Required work: For the records below, output every line from the one holding "Click the Obrađeno" through the final line, unaltered, and no other lines.

Dataset extract:

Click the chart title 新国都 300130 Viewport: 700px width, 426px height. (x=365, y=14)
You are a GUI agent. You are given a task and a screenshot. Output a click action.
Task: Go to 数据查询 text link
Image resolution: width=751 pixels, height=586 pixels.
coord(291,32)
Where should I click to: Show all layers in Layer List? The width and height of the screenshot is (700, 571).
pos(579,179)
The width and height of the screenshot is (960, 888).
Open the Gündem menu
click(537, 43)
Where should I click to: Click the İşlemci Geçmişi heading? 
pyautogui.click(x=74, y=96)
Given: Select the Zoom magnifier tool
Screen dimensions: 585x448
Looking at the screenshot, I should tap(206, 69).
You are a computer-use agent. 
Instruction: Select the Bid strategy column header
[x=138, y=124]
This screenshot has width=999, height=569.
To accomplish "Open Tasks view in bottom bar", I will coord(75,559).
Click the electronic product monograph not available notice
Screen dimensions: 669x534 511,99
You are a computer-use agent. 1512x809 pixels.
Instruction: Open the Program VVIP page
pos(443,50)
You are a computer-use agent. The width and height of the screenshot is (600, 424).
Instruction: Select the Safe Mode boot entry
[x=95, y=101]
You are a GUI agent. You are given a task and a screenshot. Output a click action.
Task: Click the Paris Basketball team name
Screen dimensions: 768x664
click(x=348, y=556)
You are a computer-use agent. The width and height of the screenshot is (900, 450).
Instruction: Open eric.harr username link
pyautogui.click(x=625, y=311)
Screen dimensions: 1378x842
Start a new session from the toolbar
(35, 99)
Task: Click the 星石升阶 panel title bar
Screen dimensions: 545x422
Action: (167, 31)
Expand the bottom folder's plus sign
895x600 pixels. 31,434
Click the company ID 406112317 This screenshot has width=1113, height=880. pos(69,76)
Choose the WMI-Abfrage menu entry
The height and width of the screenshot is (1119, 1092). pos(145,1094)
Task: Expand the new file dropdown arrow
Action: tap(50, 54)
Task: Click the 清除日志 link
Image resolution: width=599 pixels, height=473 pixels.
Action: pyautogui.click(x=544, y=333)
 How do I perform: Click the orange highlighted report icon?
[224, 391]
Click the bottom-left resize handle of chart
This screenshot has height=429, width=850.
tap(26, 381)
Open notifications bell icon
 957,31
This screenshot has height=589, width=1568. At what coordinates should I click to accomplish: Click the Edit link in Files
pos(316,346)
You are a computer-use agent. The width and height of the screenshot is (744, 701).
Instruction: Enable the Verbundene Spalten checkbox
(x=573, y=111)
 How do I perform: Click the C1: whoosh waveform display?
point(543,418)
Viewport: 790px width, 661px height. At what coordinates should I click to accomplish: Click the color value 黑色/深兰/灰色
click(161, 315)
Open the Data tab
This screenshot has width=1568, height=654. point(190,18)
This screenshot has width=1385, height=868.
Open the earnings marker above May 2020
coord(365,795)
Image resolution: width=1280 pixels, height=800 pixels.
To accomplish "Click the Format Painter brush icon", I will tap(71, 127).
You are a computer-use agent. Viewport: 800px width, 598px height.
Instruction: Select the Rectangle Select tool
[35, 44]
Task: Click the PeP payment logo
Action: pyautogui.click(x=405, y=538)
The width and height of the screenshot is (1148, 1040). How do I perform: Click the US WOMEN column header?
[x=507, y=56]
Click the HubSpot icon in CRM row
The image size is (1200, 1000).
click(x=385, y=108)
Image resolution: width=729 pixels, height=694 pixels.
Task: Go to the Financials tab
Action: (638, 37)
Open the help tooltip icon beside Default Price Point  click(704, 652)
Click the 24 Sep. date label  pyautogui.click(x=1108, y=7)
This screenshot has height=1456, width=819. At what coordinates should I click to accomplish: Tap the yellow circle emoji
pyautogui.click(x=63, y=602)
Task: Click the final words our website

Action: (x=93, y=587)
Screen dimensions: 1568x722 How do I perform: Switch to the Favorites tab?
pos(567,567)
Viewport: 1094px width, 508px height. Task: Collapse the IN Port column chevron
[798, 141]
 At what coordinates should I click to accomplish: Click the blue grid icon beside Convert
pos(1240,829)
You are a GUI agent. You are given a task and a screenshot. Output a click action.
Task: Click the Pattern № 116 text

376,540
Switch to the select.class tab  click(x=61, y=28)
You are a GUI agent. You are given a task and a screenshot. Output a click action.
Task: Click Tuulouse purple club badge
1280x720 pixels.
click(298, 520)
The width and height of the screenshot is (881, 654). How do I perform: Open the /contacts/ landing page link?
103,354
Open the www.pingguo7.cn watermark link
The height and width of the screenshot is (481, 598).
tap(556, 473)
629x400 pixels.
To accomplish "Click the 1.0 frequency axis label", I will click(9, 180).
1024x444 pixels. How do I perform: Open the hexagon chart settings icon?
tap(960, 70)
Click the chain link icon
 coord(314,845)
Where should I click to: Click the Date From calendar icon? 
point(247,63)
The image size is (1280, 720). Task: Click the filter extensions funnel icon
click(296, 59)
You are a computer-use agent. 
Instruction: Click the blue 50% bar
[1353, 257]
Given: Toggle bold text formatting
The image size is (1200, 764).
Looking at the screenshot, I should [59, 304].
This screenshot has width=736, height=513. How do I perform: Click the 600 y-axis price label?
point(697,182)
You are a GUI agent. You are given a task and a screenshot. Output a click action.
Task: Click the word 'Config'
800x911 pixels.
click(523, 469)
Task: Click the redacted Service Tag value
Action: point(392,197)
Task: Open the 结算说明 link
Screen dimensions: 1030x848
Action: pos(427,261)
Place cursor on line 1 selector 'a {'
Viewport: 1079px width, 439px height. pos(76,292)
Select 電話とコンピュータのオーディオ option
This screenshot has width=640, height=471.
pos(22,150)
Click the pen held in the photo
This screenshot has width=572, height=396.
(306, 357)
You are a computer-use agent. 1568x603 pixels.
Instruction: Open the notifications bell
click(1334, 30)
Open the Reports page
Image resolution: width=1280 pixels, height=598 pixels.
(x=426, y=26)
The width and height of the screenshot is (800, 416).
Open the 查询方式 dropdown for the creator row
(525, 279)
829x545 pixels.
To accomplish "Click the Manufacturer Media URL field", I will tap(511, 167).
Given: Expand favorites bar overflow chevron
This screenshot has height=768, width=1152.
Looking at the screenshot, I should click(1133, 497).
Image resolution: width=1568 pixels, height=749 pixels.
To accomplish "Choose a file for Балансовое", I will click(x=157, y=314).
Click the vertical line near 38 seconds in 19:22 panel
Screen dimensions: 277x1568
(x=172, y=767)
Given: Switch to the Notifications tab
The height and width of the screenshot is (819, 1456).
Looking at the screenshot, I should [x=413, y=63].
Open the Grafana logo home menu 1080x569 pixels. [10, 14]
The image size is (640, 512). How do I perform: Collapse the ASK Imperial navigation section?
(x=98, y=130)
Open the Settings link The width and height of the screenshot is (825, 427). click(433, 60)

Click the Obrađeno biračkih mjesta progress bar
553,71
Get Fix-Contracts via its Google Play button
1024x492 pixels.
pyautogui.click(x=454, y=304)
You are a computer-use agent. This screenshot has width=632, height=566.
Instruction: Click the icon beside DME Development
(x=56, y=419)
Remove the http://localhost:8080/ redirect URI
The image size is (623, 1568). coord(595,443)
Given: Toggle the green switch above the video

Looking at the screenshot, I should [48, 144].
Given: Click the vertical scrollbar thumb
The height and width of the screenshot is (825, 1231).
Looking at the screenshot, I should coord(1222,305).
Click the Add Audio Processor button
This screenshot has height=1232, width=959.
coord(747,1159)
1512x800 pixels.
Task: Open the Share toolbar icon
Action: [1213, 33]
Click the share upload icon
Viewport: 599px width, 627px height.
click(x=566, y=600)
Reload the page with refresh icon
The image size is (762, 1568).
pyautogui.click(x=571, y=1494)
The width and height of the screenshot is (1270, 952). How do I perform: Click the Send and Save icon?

Exercise answer:
Click the Obrađeno biračkih mjesta progress bar
553,71
Get Fix-Contracts via its Google Play button
1024x492 pixels.
pyautogui.click(x=454, y=304)
You are a computer-use agent. This screenshot has width=632, height=566.
Instruction: Click the icon beside DME Development
(x=56, y=419)
Remove the http://localhost:8080/ redirect URI
The image size is (623, 1568). coord(595,443)
Given: Toggle the green switch above the video

Looking at the screenshot, I should [48, 144].
Given: Click the vertical scrollbar thumb
The height and width of the screenshot is (825, 1231).
Looking at the screenshot, I should coord(1222,305).
Click the Add Audio Processor button
This screenshot has height=1232, width=959.
coord(747,1159)
1512x800 pixels.
Task: Open the Share toolbar icon
Action: [1213, 33]
Click the share upload icon
Viewport: 599px width, 627px height.
click(x=566, y=600)
Reload the page with refresh icon
The image size is (762, 1568).
pyautogui.click(x=571, y=1494)
The width and height of the screenshot is (1270, 952). How do I perform: Click the Send and Save icon?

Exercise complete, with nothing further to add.